For me, this story is about seeing Jesus in a new way, in a whole new
light. It is the Gospel writer’s way of saying, He’s not just a teacher
or preacher or healer – he is God’s own chosen one. Transfiguration
actually means “to change the appearance of.” It is about seeing that
which you’ve never seen before. Like when you’re out in nature and the
light changes and you see a mountain or canyon in a new way – or you’re
with a friend and something happens and their face seems to glow – or
you’re in an art museum and come across a painting of a familiar scene
but it’s done in a way that gives you a fresh insight. In each case you
catch your breath and exclaim, “Now, I See!”
The Transfiguration was a “Now I See” moment. Jazz is also a
transfiguring experience! You can hear the same song played a hundred
times in conventional ways and then you hear it again in jazz style and
it opens up a whole new way of hearing it – you hear things in the
music you’ve never heard before; it opens up depths of the song that
were previously locked up.

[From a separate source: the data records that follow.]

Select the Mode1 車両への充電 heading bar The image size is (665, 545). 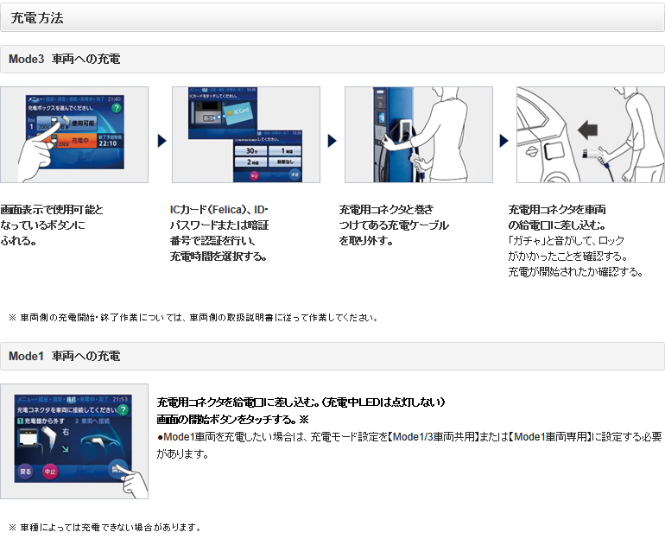pyautogui.click(x=332, y=356)
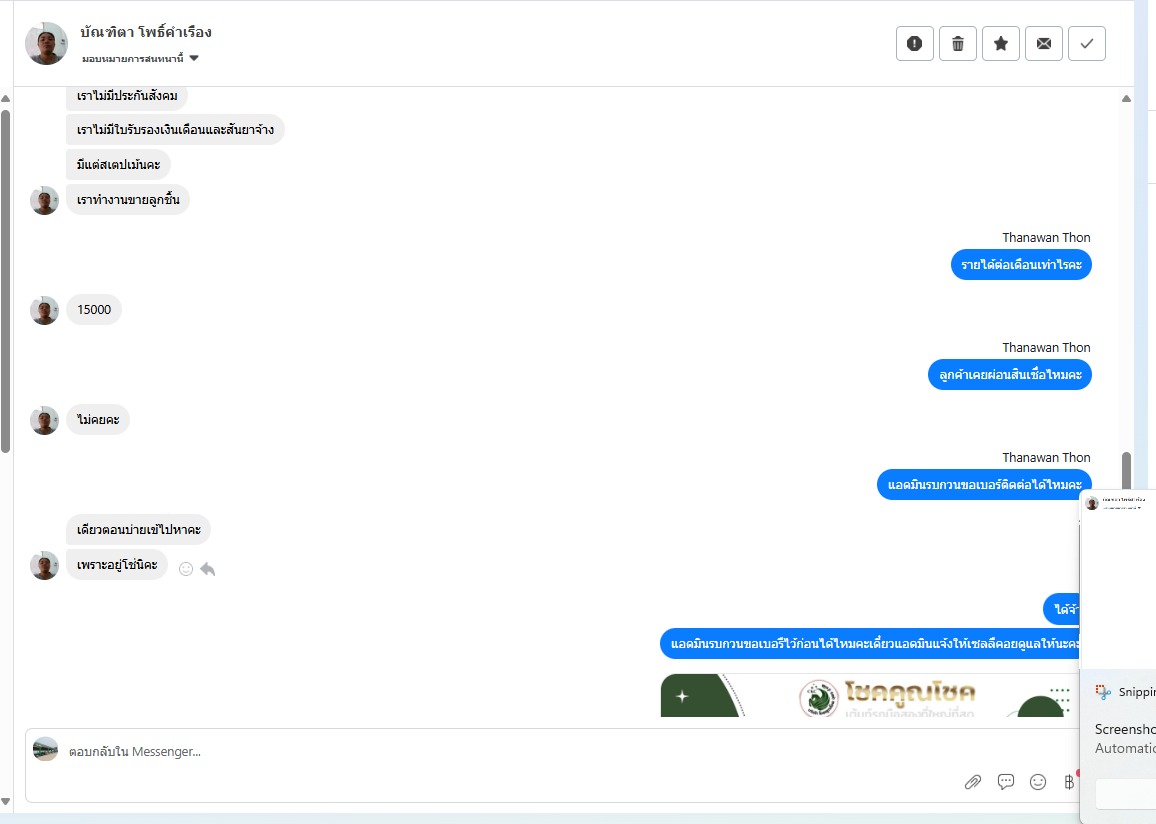
Task: Click the chat scrollbar thumb on right
Action: click(1126, 470)
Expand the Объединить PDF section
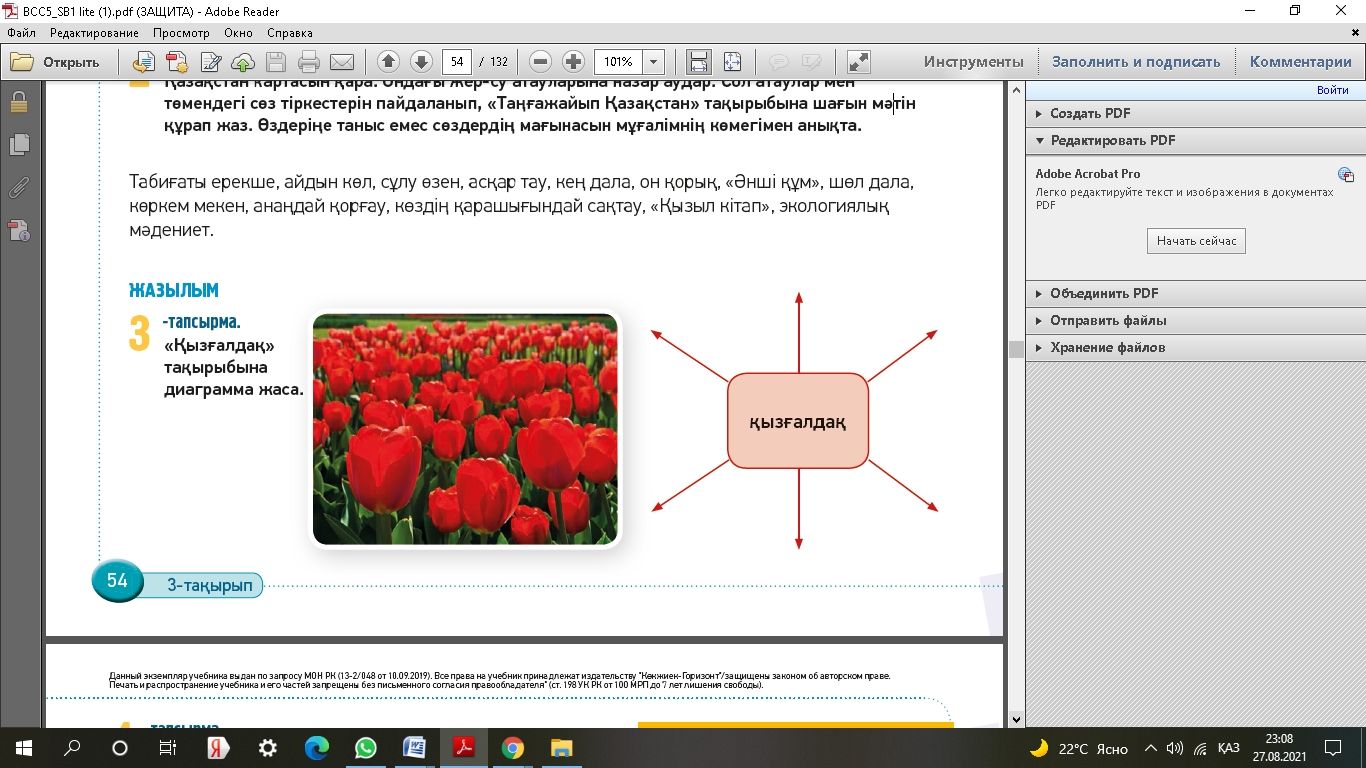Image resolution: width=1366 pixels, height=768 pixels. coord(1103,294)
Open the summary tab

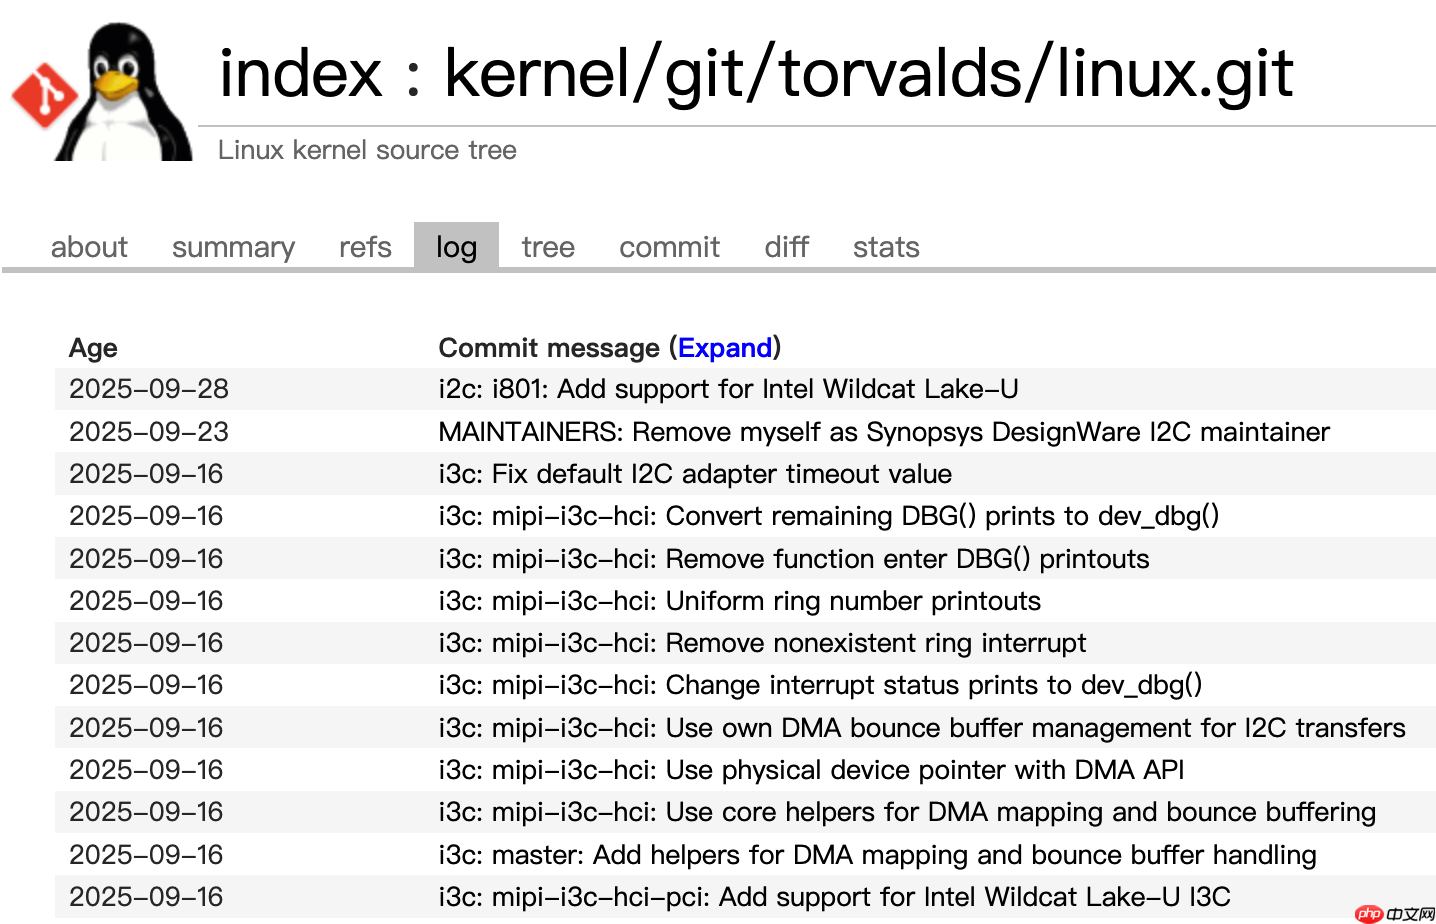[x=233, y=247]
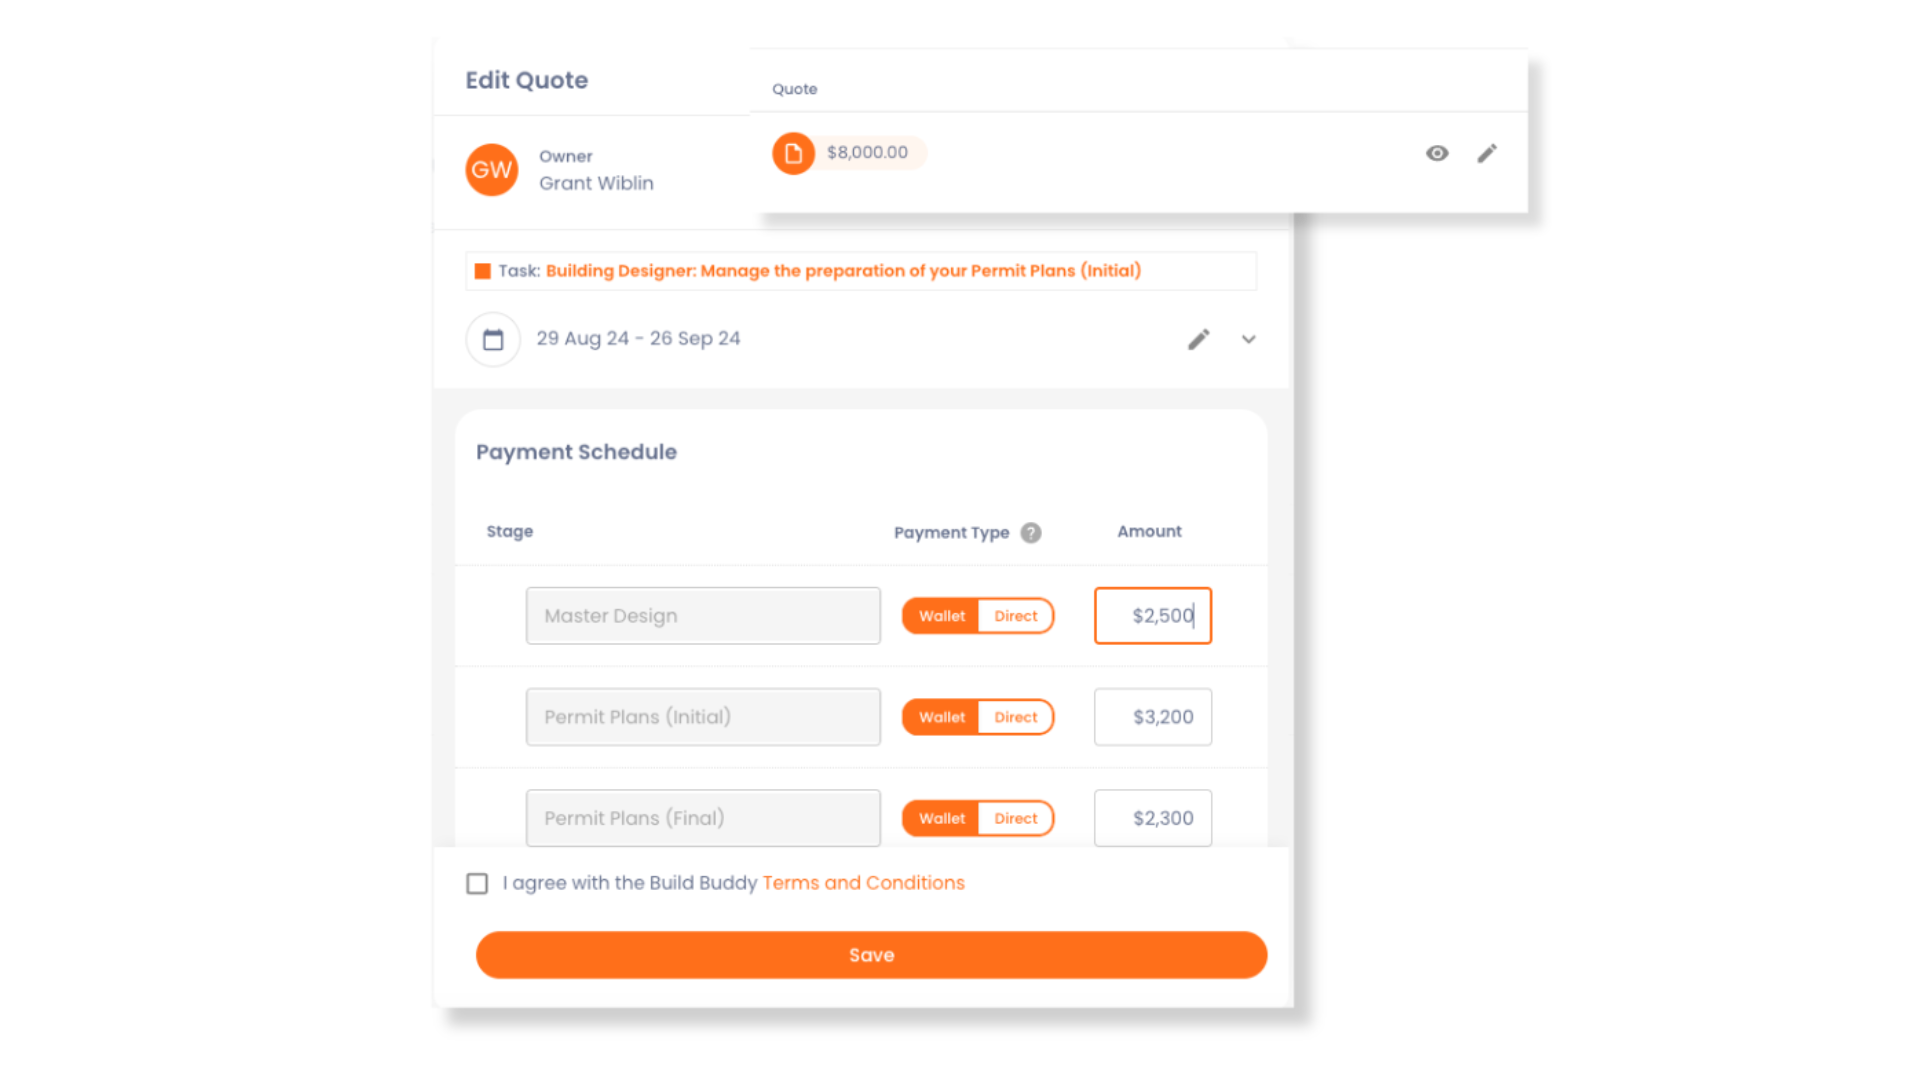
Task: Click the pencil edit icon top right
Action: 1486,153
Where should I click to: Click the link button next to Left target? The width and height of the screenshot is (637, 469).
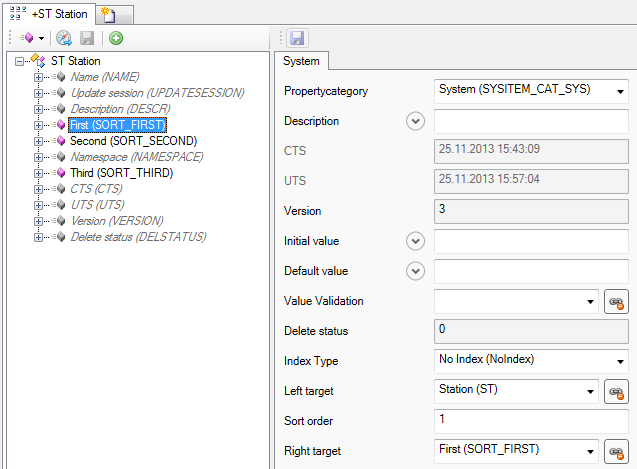[x=616, y=391]
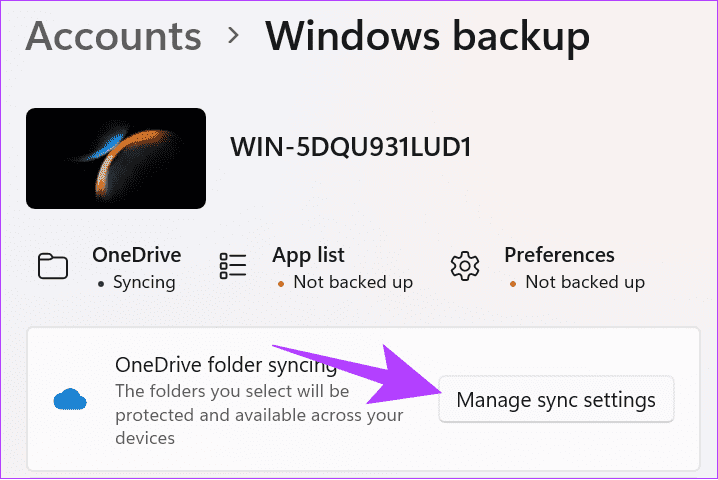
Task: Select the device wallpaper thumbnail
Action: tap(116, 158)
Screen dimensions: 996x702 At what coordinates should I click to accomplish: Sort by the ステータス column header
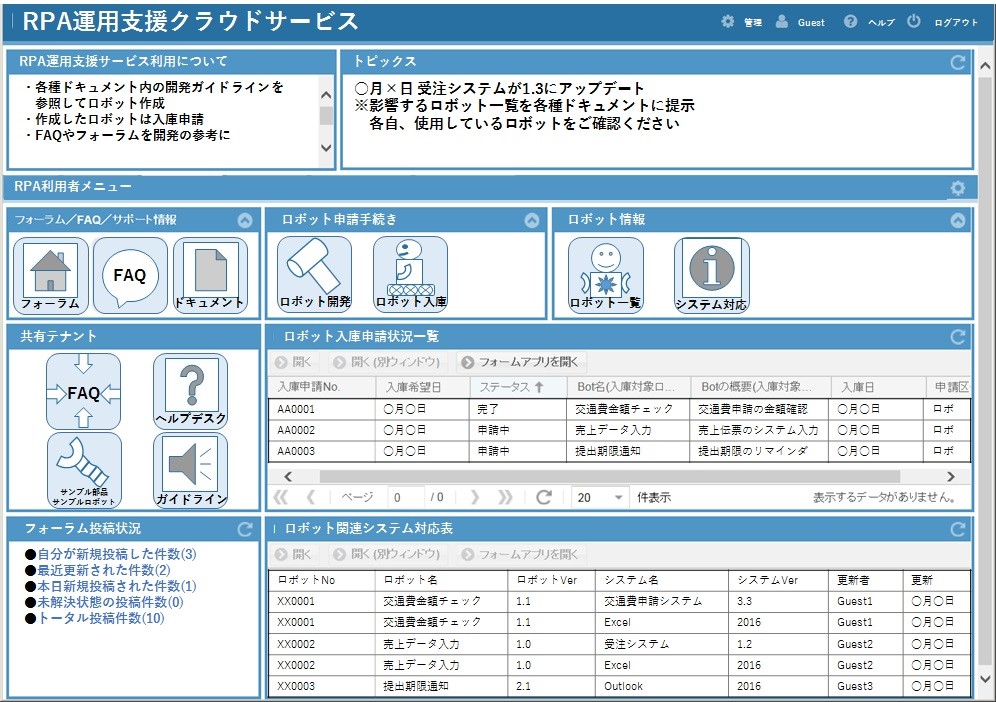[511, 387]
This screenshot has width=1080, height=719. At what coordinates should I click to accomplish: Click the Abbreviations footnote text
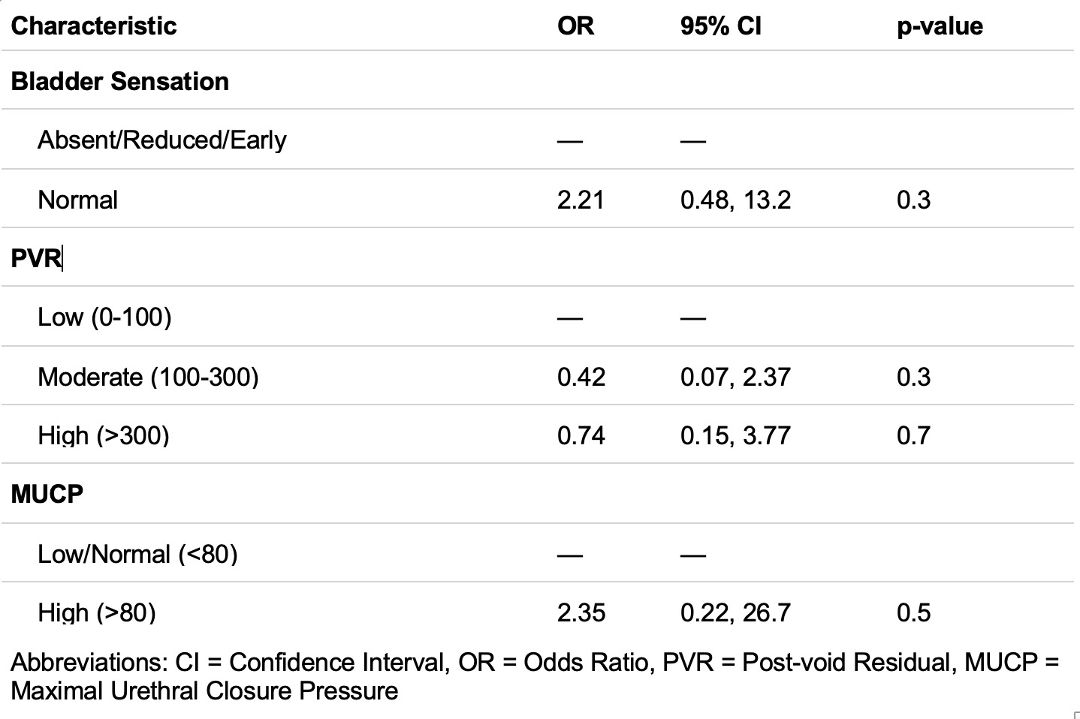click(x=534, y=676)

It’s freeing, liberating, even transfiguring!
It has become a kind of tradition at Westmoreland to have Jazz Sunday
on the Feast of the Transfiguration, as it actually is in a number of
churches. For many of them, it is not so much the transfiguring and
transforming power of jazz itself as it is the tie-in with Mardi Gras.
Lent is almost upon us, that season of prayer and fasting, of giving up
and taking up. There will be no more “alleluias” until Easter morning;
worship will be more somber; some folks even renounce their favorite
foods or activities for the duration. But before they do that, they
have one last “blowout” – eat up all the fat before the fasting – and
so there is Shrove Tuesday before Ash Wednesday, and in New Orleans,
the Mardi Gras. And so a lot of churches mark this by having a jazz
service on this Sunday, although the style is usually Dixieland, and
the service always ends with “When the Saints Go Marchin’ In.” Rick
Whitehead plays a different style... but it is still jazz, and I prefer
to connect it to transfiguration, not Mardi Gras, although it is still
festive and does make you feel like dancing. What it really does it
take the familiar and open it up to new ways of hearing, new
understandings, new experiences, so that we can also say, “Now, I See!”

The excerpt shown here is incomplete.